Face au regain des tensions sécuritaires, le Programme alimentaire mondial (PAM) se dit vivement préoccupé par la recrudescence des violences dans la province du Sud-Kivu, à l’est de la République démocratique du Congo (RDC). Dans un communiqué publié mardi 23 décembre, l’agence onusienne a lancé un appel urgent à un financement de 67 millions de dollars afin de maintenir son assistance humanitaire au cours des trois prochains mois.
Au-delà de cette urgence immédiate, le PAM estime à 350 millions de dollars les fonds nécessaires pour poursuivre l’ensemble de ses opérations en RDC. Des besoins financiers sont également exprimés pour les pays voisins affectés par les déplacements de populations, notamment 39 millions de dollars pour le Burundi et 17 millions pour le Rwanda. Ces appels interviennent dans un contexte de sous-financement chronique, qui menace la continuité d’une aide vitale à des millions de personnes.
Si des stocks alimentaires ont pu être prépositionnés dans certaines zones touchées, l’agence avertit que, sans ressources additionnelles immédiates, ses opérations risquent d’être rapidement interrompues. Selon le PAM, 2,8 millions de personnes sont déjà confrontées à une insécurité alimentaire aiguë dans le Sud-Kivu, dont près d’un million en situation d’urgence. D’ici janvier 2026, le nombre de personnes affectées pourrait être multiplié par sept.

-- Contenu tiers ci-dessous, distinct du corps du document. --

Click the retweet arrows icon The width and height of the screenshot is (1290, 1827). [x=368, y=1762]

« Cette crise alimentaire risque de s’aggraver si des mesures urgentes ne sont pas prises », a alerté Cynthia Jones, représentante intérimaire du PAM en RDC, citée dans le communiqué.

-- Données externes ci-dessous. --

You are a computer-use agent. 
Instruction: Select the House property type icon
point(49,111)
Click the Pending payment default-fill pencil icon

Les violences ont par ailleurs provoqué d’importants mouvements de populations vers les pays voisins. Au Burundi, le PAM assiste près de 94 000 nouveaux arrivants congolais, notamment à travers la distribution de repas chauds dans les centres de transit. Au Rwanda, jusqu’à 1 000 personnes ont bénéficié d’une aide alimentaire et nutritionnelle d’urgence.

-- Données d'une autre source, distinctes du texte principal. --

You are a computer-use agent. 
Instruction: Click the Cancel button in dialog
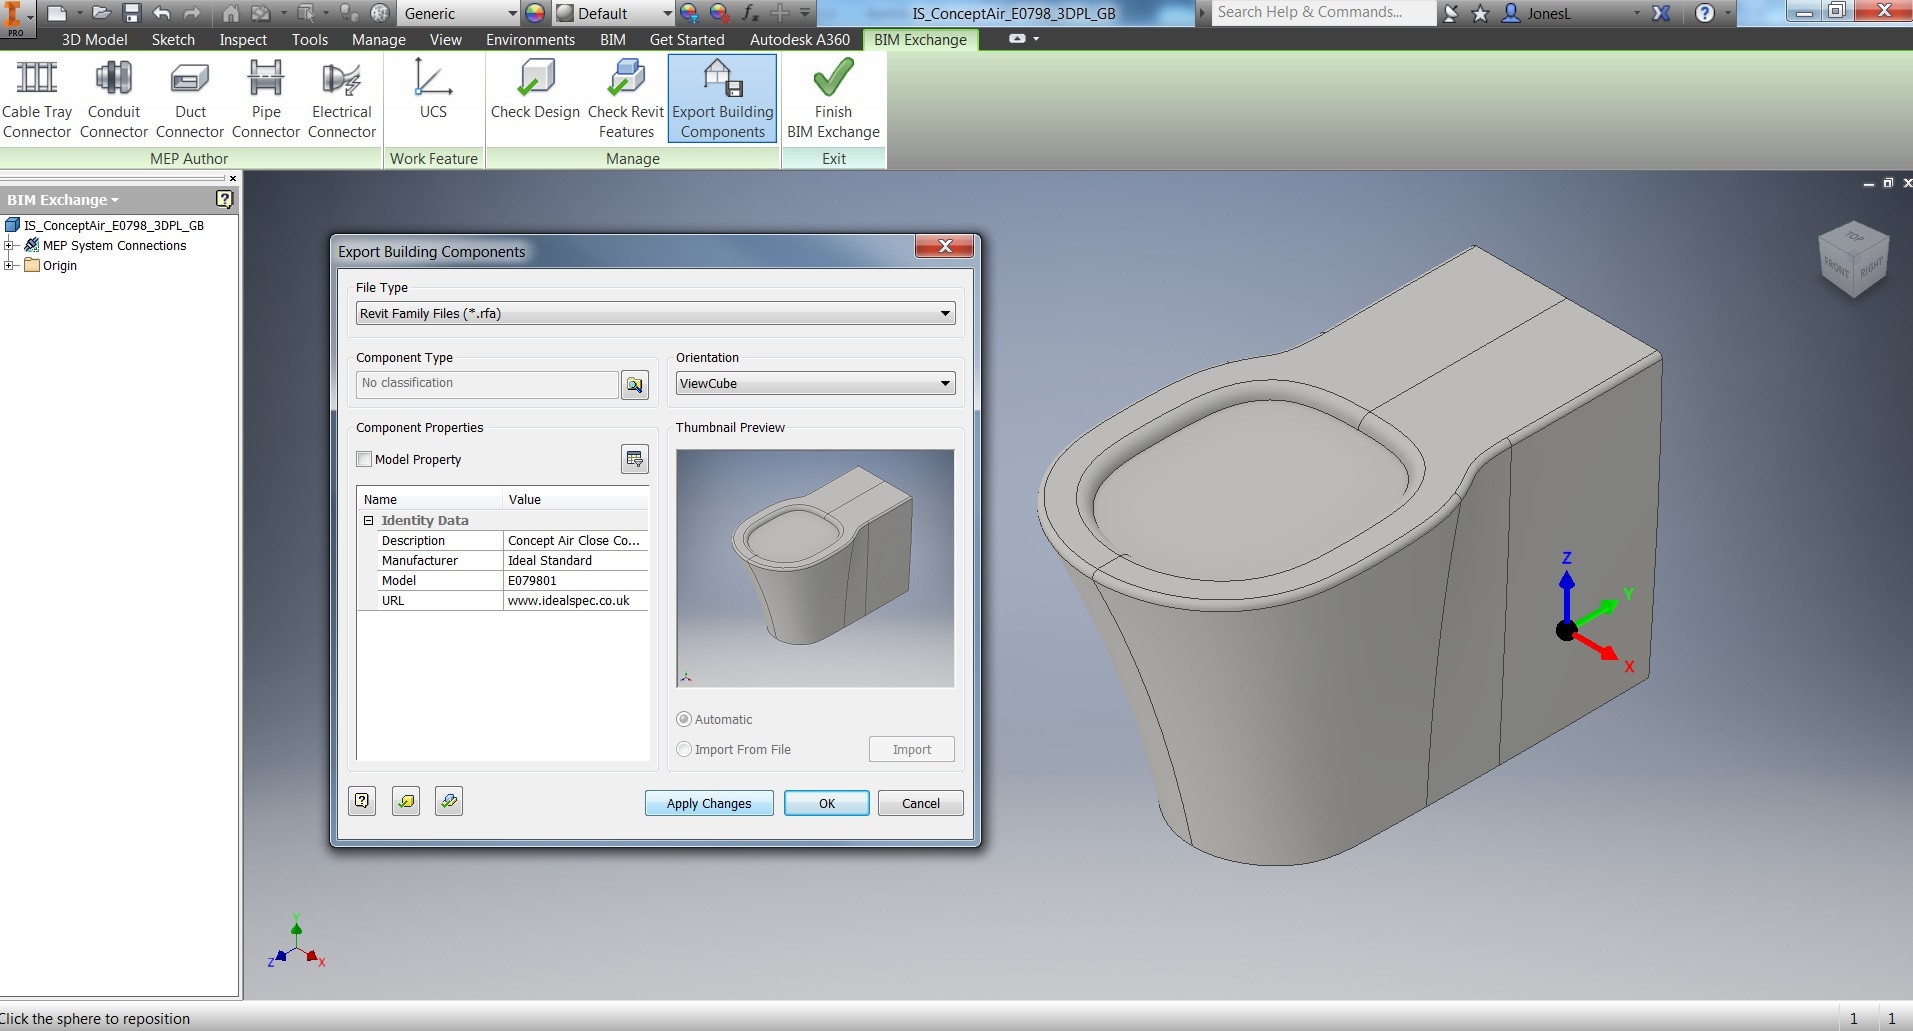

Cependant, les capacités de réponse de l’agence demeurent extrêmement limitées. Lundi, le PAM a annoncé avoir réduit de 75 % les rations alimentaires destinées aux réfugiés au Burundi. « Sans aide d’urgence et sans financement supplémentaire, nous ne pouvons pas répondre à une crise qui se trouve au bord d’une catastrophe alimentaire », a de nouveau averti Cynthia Jones.